◆ SELECTED TEXT ◆
Science-Fiction for Teens--what new books are out there?

Anyone interested in science-fiction for teens should read this article--The Campaign for Shiny Futures, by Farah Mendlesohn, published (and available online here) in this month's Horn Book.

After reading this, I began to wonder what science-fiction books marketed for teens are out, or coming out, in 2009? Mendlesohn's bibliography includes one 2009 title-- Before the Storm, by Sean McMullen. I'm reading one right now-- The Rule of Clawby John Brindley. There's another Softwire book coming in April--The Softwire: Worm Hole Pirates on Orbis 3 (wild space adventure for middle grade kids and younger teens), and coming in May, there's Hunger: A Gone Novel. There's also the new Hitchhicker's Guide to the Galaxy book, which Eoin Colfer is writing -- And Another Thing...

This is all I came up with after some brisk googling, and it's a pretty paltry list compared with the riches of forthcoming fantasy.

Trisha came up with a few others: Patrick Ness' The Ask and the Answer, sequel to The Knife of Never Letting Go, Scott Westerfeld's Leviathan, and Kenneth Oppel's Starclimber. It still seems an awfully short list...it is no wonder the Norton Award is so heavily weighted in favor of fantasy (see post above).

And I've added two more that sound more sci fi than fantasy, both by debut authors and both coming this fall--Teri Hall's The Line and Pam Bachorz's Candor.

That makes ten.


  1. I tried reading the article at work onscreen and on paper, after I printed it out, but the font was so tiny! I think I need magnifying glasses to read it without straining my eyes. Maybe I'll try reading it at home w/ Firefox instead of IE and see if that will make a difference.

◆ SUPPLIED MATERIAL ◆
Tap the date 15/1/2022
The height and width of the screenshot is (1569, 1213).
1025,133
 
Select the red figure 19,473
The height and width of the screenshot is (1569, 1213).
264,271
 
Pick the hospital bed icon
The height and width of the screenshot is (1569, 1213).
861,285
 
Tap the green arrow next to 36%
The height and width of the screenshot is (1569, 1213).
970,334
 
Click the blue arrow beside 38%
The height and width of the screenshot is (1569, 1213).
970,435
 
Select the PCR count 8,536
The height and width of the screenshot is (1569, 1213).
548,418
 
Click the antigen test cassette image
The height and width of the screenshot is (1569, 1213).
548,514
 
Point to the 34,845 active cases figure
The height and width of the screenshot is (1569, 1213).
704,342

◆ SET TASK ◆
Duplicate the passage of the blog post on science fiction for teens from "After reading this, I" to "And Another Thing...".

◆ FINAL RESULT ◆
After reading this, I began to wonder what science-fiction books marketed for teens are out, or coming out, in 2009? Mendlesohn's bibliography includes one 2009 title-- Before the Storm, by Sean McMullen. I'm reading one right now-- The Rule of Clawby John Brindley. There's another Softwire book coming in April--The Softwire: Worm Hole Pirates on Orbis 3 (wild space adventure for middle grade kids and younger teens), and coming in May, there's Hunger: A Gone Novel. There's also the new Hitchhicker's Guide to the Galaxy book, which Eoin Colfer is writing -- And Another Thing...